### Description of the task
Transcribe every record as it stands and set the images aside.

- - - - - - -

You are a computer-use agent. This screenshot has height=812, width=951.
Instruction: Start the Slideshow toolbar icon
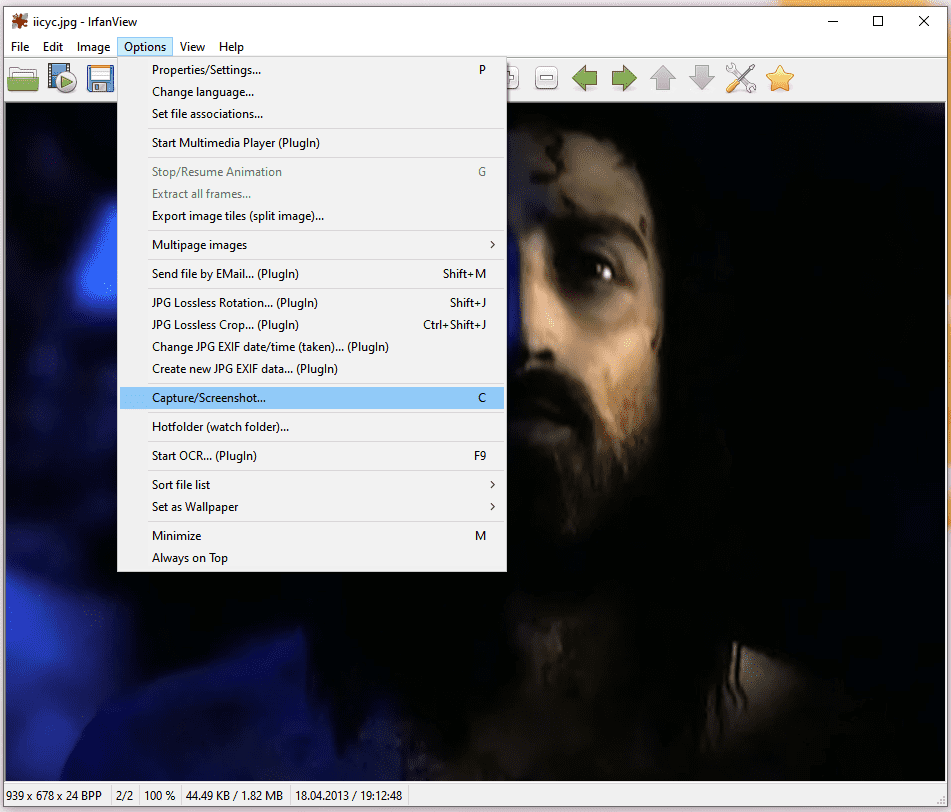point(62,79)
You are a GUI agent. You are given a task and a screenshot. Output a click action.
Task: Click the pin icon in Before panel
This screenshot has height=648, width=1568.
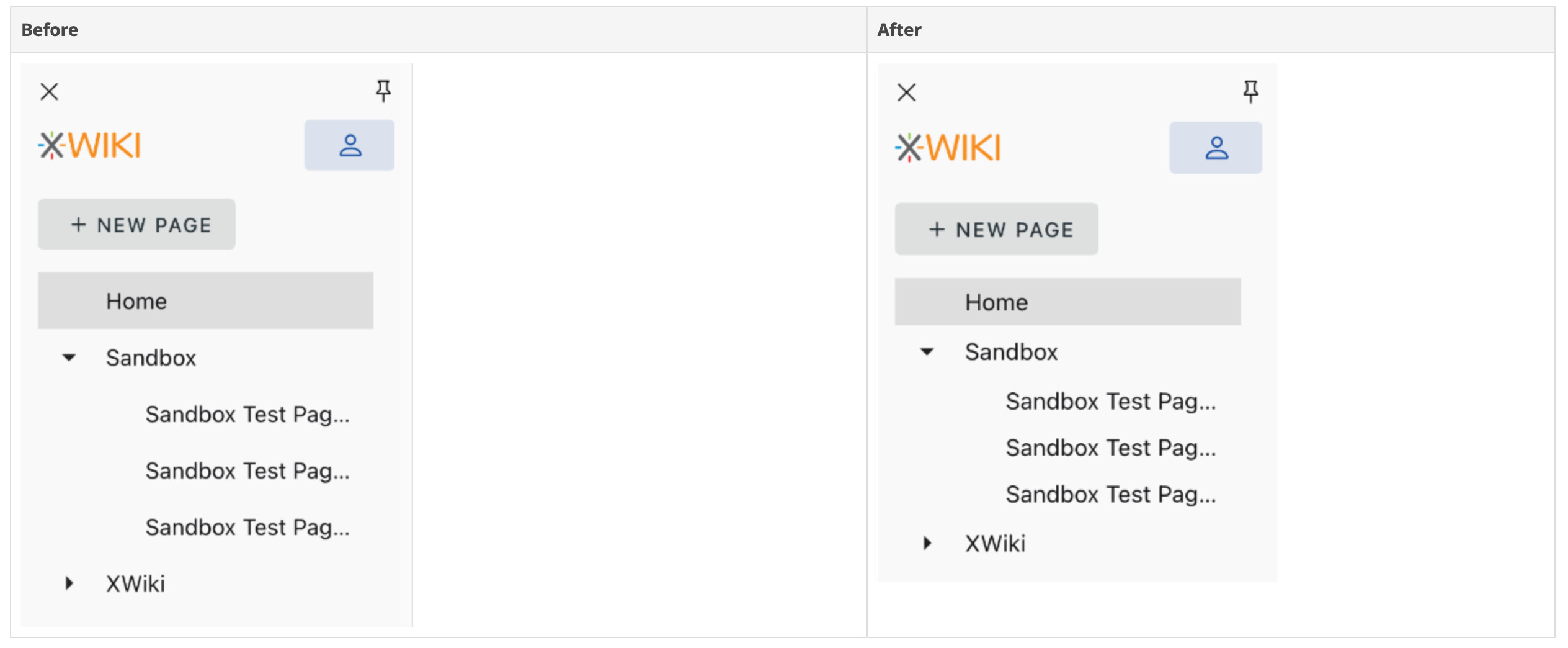[383, 91]
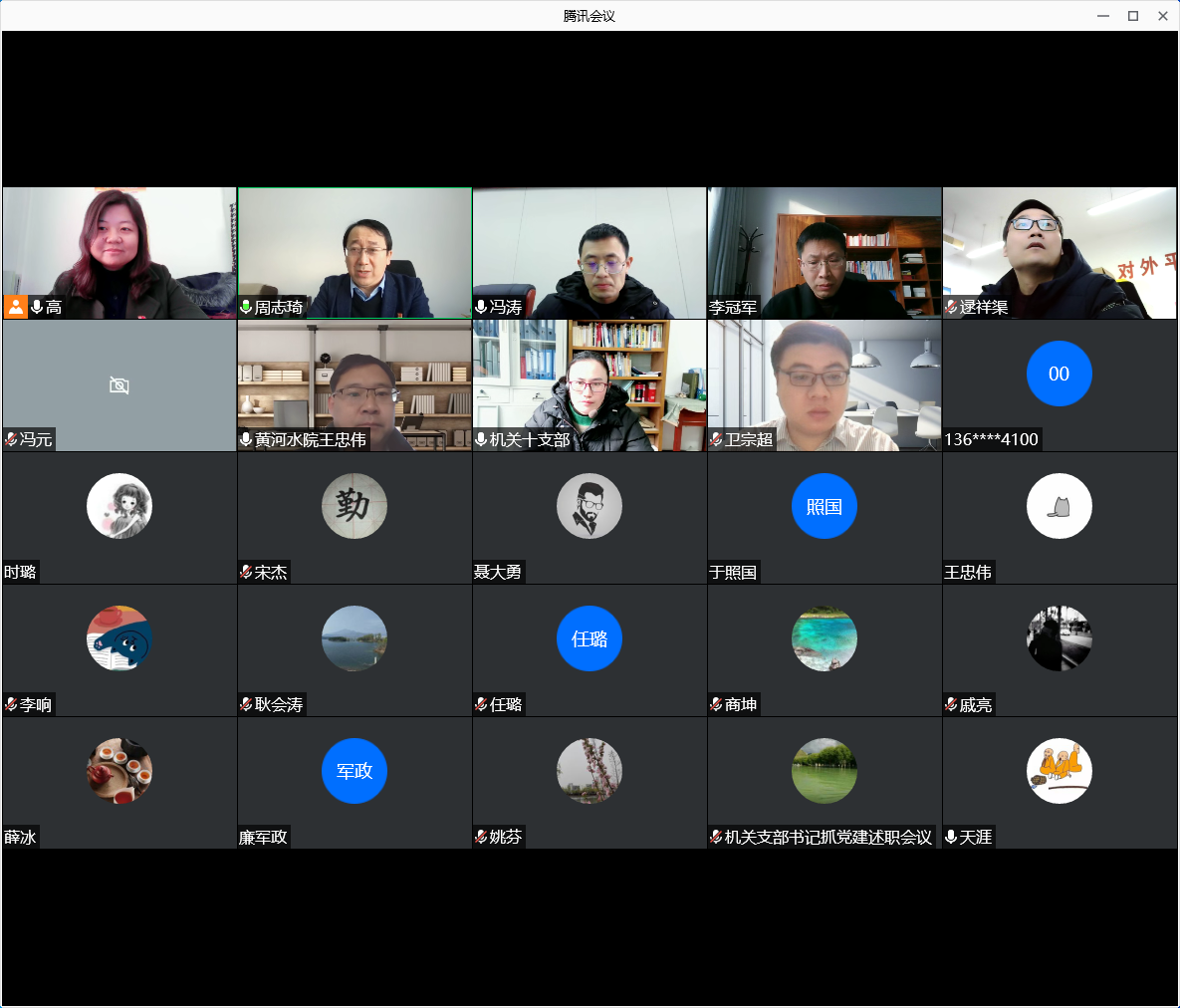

- - - - - - -

### Expected answer
You are a computer-use agent. This screenshot has height=812, width=951.
Instruction: Start the Slideshow toolbar icon
point(62,79)
You are a GUI agent. You are given a task and a screenshot. Output a click action.
Task: Click the pin icon in Before panel
This screenshot has height=648, width=1568.
[383, 91]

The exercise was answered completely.